====== ARTICLE ======
2004 Form 10-K

EX-4.13.6 4 f17394exv4w13w6.htm EXHIBIT 4.13.6 exv4w13w6
 

Exhibit 4.13.6
WAIVER AGREEMENT
Dated as of March 15, 2006
among
CALPINE CONSTRUCTION FINANCE COMPANY, L.P.
CCFC FINANCE CORP.
THE GUARANTORS NAMED HEREIN
and
WILMINGTON TRUST FSB,
as Trustee
Relating to the Indenture
Dated as of August 14, 2003
and
Amended as of September 18, 2003, January 14, 2004 and March 5, 2004

 


 

          WAIVER AGREEMENT UNDER INDENTURE, dated as of March 15, 2006 (the “Waiver Agreement”), among Calpine Construction Finance Company, L.P., a Delaware limited partnership (the “Company”), CCFC Finance Corp., a Delaware corporation (“Finance Corp.”), the Guarantors and Wilmington Trust FSB, as trustee (the “Trustee”).
======
EXERCISE SET =>
[1] Summarize the waiver agreement in two sentences.
[2] Please translate this sentence from the waiver agreement into Spanish: "WAIVER AGREEMENT UNDER INDENTURE, dated as of March 15, 2006 (the “Waiver Agreement”), among Calpine Construction Finance Company, L.P., a Delaware limited partnership (the “Company”), CCFC Finance Corp., a Delaware corporation (“Finance Corp.”), the Guarantors and Wilmington Trust FSB, as trustee (the “Trustee”)."
The items that come after this point are separate from the waiver agreement.
====== DATASET RECORDS ======
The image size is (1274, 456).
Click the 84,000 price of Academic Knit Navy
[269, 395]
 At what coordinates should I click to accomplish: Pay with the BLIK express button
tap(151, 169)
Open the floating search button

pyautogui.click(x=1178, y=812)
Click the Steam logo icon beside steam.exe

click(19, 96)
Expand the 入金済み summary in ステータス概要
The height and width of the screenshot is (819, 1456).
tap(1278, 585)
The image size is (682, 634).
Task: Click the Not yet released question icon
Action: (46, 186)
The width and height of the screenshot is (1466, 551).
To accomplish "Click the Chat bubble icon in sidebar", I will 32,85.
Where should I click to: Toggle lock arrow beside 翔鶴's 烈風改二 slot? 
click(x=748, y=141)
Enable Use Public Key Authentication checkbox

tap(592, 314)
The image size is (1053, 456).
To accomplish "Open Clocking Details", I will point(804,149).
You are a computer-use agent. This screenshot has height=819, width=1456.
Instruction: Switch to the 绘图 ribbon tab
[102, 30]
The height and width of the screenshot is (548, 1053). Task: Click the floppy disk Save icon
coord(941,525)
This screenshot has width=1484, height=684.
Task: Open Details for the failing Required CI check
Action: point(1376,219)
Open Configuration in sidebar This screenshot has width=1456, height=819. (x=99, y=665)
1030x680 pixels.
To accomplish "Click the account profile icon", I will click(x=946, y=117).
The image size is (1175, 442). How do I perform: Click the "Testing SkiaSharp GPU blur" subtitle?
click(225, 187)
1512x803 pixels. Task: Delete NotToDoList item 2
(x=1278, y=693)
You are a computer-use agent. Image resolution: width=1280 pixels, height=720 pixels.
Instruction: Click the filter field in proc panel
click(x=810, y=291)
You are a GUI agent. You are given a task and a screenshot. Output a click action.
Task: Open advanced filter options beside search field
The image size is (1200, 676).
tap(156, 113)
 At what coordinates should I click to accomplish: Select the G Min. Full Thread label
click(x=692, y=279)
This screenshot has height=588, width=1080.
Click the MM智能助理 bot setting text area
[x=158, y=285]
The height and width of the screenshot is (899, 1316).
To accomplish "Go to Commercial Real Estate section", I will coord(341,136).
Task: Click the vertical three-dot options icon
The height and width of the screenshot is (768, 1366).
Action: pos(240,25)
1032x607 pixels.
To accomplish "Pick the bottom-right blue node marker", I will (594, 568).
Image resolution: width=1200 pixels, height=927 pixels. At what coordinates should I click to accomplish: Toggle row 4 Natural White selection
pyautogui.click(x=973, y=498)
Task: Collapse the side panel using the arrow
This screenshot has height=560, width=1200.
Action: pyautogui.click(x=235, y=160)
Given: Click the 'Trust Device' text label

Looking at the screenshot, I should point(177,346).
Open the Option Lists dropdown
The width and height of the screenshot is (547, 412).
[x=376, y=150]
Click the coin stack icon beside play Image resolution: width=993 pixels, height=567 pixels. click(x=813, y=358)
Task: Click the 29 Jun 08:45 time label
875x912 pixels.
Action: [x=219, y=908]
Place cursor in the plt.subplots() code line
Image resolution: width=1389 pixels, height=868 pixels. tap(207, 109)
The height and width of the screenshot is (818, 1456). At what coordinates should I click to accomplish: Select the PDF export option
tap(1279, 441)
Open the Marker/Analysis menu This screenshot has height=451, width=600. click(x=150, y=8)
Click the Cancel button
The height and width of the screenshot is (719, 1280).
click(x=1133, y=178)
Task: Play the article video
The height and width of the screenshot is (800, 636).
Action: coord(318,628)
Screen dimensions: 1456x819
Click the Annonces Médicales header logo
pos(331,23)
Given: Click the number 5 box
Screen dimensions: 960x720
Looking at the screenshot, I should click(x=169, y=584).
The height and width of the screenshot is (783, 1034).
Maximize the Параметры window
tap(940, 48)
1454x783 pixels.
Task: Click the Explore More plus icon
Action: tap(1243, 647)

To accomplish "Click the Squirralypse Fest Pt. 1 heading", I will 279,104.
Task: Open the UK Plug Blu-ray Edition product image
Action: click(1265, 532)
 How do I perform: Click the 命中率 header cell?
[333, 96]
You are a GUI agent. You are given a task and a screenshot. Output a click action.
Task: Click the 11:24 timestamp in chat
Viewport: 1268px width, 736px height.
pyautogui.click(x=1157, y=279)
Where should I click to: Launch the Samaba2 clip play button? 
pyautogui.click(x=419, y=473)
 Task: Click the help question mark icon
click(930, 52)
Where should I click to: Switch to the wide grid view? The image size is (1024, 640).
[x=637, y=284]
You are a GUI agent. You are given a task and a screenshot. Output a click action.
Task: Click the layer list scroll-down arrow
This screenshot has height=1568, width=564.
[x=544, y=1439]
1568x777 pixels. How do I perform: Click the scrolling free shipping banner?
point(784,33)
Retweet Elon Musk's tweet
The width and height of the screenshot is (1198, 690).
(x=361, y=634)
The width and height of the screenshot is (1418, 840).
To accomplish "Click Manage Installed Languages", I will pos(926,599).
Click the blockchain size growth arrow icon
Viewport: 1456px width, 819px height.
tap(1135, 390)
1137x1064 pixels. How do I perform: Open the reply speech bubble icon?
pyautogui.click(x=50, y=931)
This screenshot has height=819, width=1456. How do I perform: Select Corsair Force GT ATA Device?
======
WRITTEN RESPONSES =>
[1] The waiver agreement, filed as Exhibit 4.13.6 with a 2004 Form 10-K, is dated as of March 15, 2006 and is among Calpine Construction Finance Company, L.P., a Delaware limited partnership; CCFC Finance Corp., a Delaware corporation; the guarantors named in it; and Wilmington Trust FSB as trustee. It relates to an indenture dated as of August 14, 2003 and amended as of September 18, 2003, January 14, 2004 and March 5, 2004.

[2] CONVENIO DE DISPENSA CONFORME AL CONTRATO DE EMISIÓN, de fecha 15 de marzo de 2006 (el “Convenio de Dispensa”), entre Calpine Construction Finance Company, L.P., una sociedad en comandita de Delaware (la “Compañía”), CCFC Finance Corp., una sociedad anónima de Delaware (“Finance Corp.”), los Garantes y Wilmington Trust FSB, en calidad de fiduciario (el “Fiduciario”).